Rut Fadó 1, Maria Casas 1, Marta Pérez-Montero 1, Miguel Baena 1, Patrick O Helmer 2, José Luis Domínguez 1, Aina Roig 1, Dolors Serra 3 4, Heiko Hayen 2, Harald Stenmark 5 6, Camilla Raiborg 5 6, Núria Casals 1 4

Affiliations

PMID: 31868590
PMCID: PMC6927751
DOI: 10.7554/eLife.51063

Sensing of nutrients by CPT1C regulates late endosome/lysosome anterograde transport and axon growth

Marta Palomo-Guerrero et al. Elife. 2019.

Abstract

Anterograde transport of late endosomes or lysosomes (LE/Lys) is crucial for proper axon growth. However, the role of energetic nutrients has been poorly explored. Malonyl-CoA is a precursor of fatty acids, and its intracellular levels highly fluctuate depending on glucose availability or the energy sensor AMP-activated protein kinase (AMPK). We demonstrate in HeLa cells that carnitine palmitoyltransferase 1C (CPT1C) senses malonyl-CoA and enhances LE/Lys anterograde transport by interacting with the endoplasmic reticulum protein protrudin and facilitating the transfer of Kinesin-1 from protrudin to LE/Lys. In cultured mouse cortical neurons, glucose deprivation, pharmacological activation of AMPK or inhibition of malonyl-CoA synthesis decreases LE/Lys abundance at the axon terminal, and shortens axon length in a CPT1C-dependent manner. These results identify CPT1C as a new regulator of anterograde LE/Lys transport in response to malonyl-CoA changes, and give insight into how axon growth is controlled by nutrients.

Keywords: anterograde transport; axon growth; carnitine palmitoyltransferase 1C; cell biology; energy stress; human; late endosome/lysosome; malonyl-CoA; mouse; neuroscience.

PubMed Disclaimer

Conflict of interest statement

MP, RF, MC, MP, MB, PH, JD, AR, DS, HH, HS, CR, NC No competing interests declared

Figures

Figure 1.. CPT1C is necessary for proper axon growth.

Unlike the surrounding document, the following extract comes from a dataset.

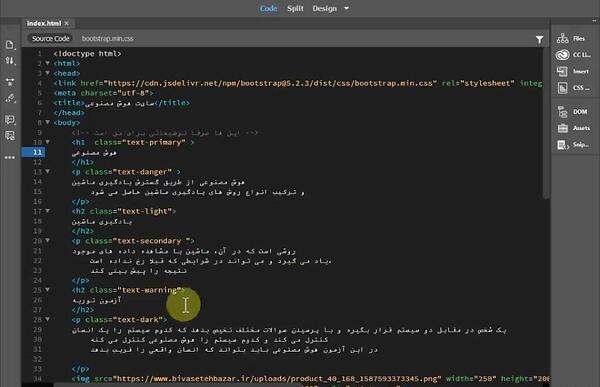Screen dimensions: 600x387
Task: Open the Snippets panel icon
Action: click(563, 145)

(A) Primary cortical neurons derived from WT and Cpt1c KO E16 mouse embryos were cultured and fixed at 4DIV. Then, axons were labeled with a specific marker (SMI-312; in green) and nuclei were detected with Hoechst staining (blue). CPT1C absence in KO cultures was corroborated by western blot. Axonal length was analyzed from three independent experiments performed in biological triplicates. Right graph shows the percentage of cells with axons of a certain length (intervals of 50 µm), while in left graph the mean ± SEM of all axons is shown (n = 100 cells per genotype; Student’s t test; ***p<0.001). (B) Cpt1c KO neurons were infected at 1DIV with lentiviral vectors that codified for mouse CPT1C or the mutated forms M589S (MS) or R37C (RC). At 4DIV, cells were fixed and axon was identified as described above. GFP was used to detect infected cells. Immunoblotting was performed to confirm CPT1C and M589S expression in infected KO neurons. Graph shows the mean axonal length ± SEM of 2 independent experiments performed in biological duplicates (n = 50 cells per condition; One-way ANOVA followed by Bonferroni’s comparison test; ***p<0.001 versus WT + EV and #p<0.05, ##p<0.01 and ###p<0.001 versus KO + CPT1C). (C) Effect of M589S overexpression in WT cells. Graph shows the mean axonal length ± SEM of 2 independent experiments performed in biological duplicates (n = 50 cells per condition; One-way ANOVA followed by Bonferroni’s comparison test; **p<0.01 versus WT + EV). Scale bar, 20 µm.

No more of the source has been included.